It’s been more than a month after BlackBerry Messenger debuted for the iOS and Android platforms and it is still doing remarkably well on the iPhone. On November 22nd, BBM was a top 5 iOS app for downloads in no fewer than 50 countries, including important markets like South Africa, Nigeria, Argentina, Colombia, the UAE, Canada and the U.K. I think it’s safe bet to say that almost nobody expected BBM to be battling evenly with WhatsApp in their download competition in markets like India and the U.K. at the end of November. Yet BBM has been able to demonstrate uncanny longevity in a variety of Latin American, African, European and Asian iPhone markets.
At the same time, BBM’s performance on the Android platform has turned out to be surprisingly wobbly. On the Google Play charts, BBM is a top 10 app in only four countries: Indonesia, South Africa, the UAE and Saudi Arabia. It underperforms its iPhone benchmark drastically in Latin American, European, Asian and African countries. In Malaysia, BBM is the No. 14 iPhone app but is only the No. 44 Google Play app. In Argentina, it is the No. 1 iPhone app but only the No. 14 Google Play app. In the Philippines, the split is No. 26 for iOS versus No. 144 for Android.
This disparity is fascinating, because it does not cut across the messaging app universe. A good comparison point is one of BBM’s closest rivals on many levels. Kik, which has roughly as many users, is available on iOS and Android platforms and is physically located in the mysterious town of Waterloo, Ontario, where messaging app engineers outnumber plumbers.

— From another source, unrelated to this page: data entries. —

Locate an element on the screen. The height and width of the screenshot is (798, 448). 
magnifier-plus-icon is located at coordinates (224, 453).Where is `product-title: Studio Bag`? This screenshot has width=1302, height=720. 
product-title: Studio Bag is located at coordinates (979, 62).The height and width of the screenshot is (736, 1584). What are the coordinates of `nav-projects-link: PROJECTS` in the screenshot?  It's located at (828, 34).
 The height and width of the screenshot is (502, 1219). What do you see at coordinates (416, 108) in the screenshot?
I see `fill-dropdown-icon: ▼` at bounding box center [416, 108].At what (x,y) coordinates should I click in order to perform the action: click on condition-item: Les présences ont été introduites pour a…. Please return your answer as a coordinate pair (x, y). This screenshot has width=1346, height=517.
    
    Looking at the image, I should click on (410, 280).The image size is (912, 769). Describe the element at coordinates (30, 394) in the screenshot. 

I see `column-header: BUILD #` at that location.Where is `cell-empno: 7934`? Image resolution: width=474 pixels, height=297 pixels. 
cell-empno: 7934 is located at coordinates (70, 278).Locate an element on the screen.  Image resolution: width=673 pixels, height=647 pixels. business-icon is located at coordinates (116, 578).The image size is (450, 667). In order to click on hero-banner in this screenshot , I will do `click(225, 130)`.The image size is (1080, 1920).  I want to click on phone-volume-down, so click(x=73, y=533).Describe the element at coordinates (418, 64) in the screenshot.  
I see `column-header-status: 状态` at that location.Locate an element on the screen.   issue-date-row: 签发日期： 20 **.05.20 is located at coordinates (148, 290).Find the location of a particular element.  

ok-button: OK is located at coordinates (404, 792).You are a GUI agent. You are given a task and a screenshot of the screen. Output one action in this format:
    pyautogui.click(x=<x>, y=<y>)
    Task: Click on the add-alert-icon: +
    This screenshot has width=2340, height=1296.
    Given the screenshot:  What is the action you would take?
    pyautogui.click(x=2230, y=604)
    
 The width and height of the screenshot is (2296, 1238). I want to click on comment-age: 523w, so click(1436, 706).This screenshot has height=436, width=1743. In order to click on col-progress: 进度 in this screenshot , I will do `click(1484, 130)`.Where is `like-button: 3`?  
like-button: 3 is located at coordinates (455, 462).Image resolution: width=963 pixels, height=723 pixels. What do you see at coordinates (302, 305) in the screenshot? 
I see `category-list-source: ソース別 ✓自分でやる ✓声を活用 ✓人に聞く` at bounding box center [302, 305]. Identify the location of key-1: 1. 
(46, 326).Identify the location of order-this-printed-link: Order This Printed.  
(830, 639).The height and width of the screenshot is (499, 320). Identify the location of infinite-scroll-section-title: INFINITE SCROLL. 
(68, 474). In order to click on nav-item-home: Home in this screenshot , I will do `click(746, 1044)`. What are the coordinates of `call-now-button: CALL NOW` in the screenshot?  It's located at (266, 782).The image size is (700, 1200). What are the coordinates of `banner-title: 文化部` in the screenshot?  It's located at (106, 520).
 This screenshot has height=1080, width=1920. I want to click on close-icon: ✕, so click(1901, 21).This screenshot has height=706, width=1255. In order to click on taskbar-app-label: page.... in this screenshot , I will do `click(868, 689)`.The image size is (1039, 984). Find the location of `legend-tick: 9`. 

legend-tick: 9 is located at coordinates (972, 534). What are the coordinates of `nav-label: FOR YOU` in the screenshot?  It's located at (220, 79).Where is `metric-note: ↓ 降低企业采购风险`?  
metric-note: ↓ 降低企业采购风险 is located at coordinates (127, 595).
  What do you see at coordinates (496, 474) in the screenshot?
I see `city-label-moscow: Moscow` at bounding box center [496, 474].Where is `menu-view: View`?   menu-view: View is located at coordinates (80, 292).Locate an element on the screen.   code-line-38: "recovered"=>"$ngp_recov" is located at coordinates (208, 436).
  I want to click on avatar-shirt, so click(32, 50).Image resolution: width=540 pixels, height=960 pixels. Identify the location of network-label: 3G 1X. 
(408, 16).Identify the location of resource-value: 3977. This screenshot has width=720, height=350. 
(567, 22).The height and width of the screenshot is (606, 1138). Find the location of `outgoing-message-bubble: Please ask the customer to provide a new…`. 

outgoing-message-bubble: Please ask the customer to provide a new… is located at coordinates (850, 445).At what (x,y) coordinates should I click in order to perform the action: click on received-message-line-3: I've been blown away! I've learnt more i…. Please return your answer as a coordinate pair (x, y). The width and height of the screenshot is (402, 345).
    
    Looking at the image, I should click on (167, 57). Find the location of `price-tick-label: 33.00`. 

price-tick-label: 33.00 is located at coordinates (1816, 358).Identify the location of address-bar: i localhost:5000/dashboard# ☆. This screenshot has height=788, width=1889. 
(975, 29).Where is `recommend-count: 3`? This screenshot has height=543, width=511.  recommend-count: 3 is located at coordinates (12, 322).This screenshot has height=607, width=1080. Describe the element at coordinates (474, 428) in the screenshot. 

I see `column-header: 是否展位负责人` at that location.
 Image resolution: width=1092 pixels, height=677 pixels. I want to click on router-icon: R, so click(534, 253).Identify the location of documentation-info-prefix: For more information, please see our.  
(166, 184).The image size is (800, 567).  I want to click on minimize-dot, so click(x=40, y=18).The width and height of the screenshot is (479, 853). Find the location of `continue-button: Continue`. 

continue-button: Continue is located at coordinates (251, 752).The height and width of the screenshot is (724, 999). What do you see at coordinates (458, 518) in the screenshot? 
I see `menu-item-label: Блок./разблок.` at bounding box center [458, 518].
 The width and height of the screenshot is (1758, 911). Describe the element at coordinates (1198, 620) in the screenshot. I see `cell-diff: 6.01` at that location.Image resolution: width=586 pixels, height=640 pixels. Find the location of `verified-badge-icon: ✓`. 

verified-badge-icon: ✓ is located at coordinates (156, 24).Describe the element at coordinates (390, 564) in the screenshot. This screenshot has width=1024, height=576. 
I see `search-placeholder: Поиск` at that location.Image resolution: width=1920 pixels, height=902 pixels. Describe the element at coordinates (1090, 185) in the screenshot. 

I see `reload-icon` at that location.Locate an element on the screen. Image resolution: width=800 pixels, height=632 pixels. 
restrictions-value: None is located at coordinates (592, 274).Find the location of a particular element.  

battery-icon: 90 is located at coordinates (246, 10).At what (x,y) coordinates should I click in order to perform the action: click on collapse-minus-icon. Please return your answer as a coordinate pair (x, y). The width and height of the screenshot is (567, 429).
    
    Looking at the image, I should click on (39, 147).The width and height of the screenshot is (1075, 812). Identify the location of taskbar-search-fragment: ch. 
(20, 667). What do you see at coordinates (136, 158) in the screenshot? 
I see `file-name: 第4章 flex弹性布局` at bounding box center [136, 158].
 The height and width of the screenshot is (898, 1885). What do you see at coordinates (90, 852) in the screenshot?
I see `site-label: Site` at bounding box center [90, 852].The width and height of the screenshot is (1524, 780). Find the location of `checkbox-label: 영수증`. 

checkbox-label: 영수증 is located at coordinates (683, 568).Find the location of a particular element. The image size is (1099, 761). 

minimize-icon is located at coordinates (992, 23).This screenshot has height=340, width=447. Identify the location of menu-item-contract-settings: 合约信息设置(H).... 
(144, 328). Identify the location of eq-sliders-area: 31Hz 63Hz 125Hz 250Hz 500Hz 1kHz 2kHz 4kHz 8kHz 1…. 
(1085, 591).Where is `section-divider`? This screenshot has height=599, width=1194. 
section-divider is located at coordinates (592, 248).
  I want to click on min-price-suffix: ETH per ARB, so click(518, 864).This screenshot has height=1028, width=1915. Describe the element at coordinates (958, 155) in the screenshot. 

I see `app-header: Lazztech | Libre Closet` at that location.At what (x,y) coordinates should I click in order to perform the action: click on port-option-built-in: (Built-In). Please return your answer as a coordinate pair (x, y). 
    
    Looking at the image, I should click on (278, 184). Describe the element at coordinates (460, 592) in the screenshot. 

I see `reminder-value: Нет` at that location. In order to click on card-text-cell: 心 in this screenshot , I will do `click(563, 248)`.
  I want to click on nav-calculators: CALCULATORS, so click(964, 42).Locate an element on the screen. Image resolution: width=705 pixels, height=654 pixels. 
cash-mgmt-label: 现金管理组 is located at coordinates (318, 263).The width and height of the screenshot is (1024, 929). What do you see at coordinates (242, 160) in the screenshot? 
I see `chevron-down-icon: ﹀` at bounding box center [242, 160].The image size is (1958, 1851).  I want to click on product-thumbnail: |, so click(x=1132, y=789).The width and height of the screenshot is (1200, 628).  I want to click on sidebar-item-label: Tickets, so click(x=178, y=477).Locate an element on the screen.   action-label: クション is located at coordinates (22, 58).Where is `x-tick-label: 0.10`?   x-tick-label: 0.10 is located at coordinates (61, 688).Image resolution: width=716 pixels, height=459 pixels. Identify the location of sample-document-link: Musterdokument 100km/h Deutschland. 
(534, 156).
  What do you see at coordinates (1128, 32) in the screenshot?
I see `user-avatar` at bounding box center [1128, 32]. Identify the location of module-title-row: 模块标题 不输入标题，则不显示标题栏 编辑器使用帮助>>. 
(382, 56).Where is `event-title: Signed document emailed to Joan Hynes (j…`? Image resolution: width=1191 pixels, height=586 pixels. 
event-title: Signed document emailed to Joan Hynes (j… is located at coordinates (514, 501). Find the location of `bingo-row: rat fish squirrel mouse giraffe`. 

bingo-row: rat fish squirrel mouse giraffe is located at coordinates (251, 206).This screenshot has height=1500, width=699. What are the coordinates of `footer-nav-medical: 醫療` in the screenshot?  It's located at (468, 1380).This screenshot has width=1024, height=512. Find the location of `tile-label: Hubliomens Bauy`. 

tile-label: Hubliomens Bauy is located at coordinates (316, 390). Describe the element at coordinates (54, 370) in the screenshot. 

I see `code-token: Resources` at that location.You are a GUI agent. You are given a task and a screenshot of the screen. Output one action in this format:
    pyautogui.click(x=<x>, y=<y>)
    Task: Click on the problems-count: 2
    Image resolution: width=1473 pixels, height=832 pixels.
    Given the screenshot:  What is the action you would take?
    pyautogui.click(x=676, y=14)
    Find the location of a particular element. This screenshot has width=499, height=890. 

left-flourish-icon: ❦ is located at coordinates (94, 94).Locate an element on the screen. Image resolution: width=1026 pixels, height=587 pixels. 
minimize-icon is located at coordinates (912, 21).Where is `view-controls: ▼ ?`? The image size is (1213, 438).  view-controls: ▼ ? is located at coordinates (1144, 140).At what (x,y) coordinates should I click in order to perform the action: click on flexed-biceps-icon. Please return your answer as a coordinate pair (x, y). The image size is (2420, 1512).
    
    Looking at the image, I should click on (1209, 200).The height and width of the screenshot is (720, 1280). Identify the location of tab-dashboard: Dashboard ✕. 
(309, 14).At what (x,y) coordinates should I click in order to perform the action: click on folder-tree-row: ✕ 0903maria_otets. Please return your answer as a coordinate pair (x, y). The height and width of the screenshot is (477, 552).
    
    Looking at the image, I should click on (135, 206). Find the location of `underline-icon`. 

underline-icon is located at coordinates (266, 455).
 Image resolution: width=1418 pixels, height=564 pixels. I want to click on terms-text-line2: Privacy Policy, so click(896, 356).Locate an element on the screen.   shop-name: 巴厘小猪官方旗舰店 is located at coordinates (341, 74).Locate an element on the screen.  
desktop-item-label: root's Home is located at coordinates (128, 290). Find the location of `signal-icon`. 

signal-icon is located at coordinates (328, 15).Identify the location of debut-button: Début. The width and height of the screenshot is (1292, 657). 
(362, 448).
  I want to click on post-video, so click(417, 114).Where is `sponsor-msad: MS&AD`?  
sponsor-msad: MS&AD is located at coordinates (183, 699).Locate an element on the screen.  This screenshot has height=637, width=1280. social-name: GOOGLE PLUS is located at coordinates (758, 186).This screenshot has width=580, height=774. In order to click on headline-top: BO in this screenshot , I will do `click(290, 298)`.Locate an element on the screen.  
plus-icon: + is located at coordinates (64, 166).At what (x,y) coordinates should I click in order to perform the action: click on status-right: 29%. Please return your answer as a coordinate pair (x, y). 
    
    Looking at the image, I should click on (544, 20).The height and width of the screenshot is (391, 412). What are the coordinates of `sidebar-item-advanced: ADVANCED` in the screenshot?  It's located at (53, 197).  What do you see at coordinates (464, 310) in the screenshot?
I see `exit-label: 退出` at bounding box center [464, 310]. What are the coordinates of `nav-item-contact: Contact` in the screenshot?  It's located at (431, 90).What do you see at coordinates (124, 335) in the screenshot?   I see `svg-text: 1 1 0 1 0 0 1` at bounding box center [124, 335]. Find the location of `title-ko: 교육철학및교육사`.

Kik is the No. 38 iPhone app in America but the No. 11 app on Google Play. It is the No. 27 iPhone app in trendy Finland but No. 12 on Google Play. The same applies to charts in the U.K., Canada, Kuwait, etc.
Kik, of course, is often viewed as the archetypal teen messaging app. Could that be why it is more popular on Android than on iOS in many markets? And could the opposite be true for BBM — is the demographic inversion between Kik and BBM the reason for their mirror performances on the two leading smartphone app markets?
Perhaps BBM’s user base is radically different from Kik, Viber and their ilk — older, more affluent, more business-oriented as a legacy of BlackBerry’s role as a corporate tool from Argentina to Malaysia. This in turn could mean that BlackBerry’s role as a content delivery platform could be radically different from where Kik is heading. Perhaps fewer games and makeup simulations and more finance, utility and news category apps? What would that mean for the valuation of BBM? The closer you look, the less monolithic the messaging app market seems.